A reporting system referred to as ODMAP suggested an 18 percent increase nationwide in overdoses in early months of the pandemic as compared to the same months in 2019. The trend has continued throughout 2020, according to the American Medical Association, which reported in December that more than 40 U.S. states have seen increases in opioid-related mortality along with ongoing concerns for those with substance use disorders.
Guidelines for Rehab In Pandemic
Shutting down of a number of rehabs and addiction treatment centers during the pandemic has caused a startling increase in the cases of substance abuse and chemical dependence. But now as many addiction treatment centers have either started their operations or are starting in some time, people with excessive drug use should consider addiction treatment.

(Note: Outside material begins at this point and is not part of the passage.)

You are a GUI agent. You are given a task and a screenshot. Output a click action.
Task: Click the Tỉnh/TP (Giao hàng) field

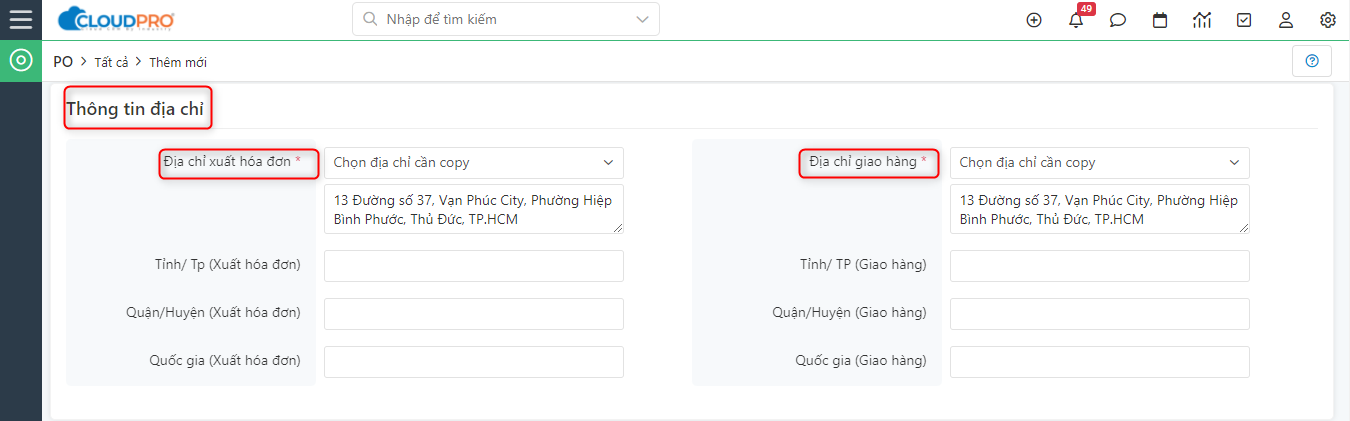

However, it is important to take care of you and your loved ones by taking care of mandatory COVID-19 safety guidelines issued by the Substance Abuse and Mental Health Service Administration (SAMHSA).
Here are the guidelines:
For more information or in a state of emergency related to withdrawals or drug use, you can call 24/7 helpline (866) 548-0190. Alternatively, you can chat online with our admission counselor to know more about it.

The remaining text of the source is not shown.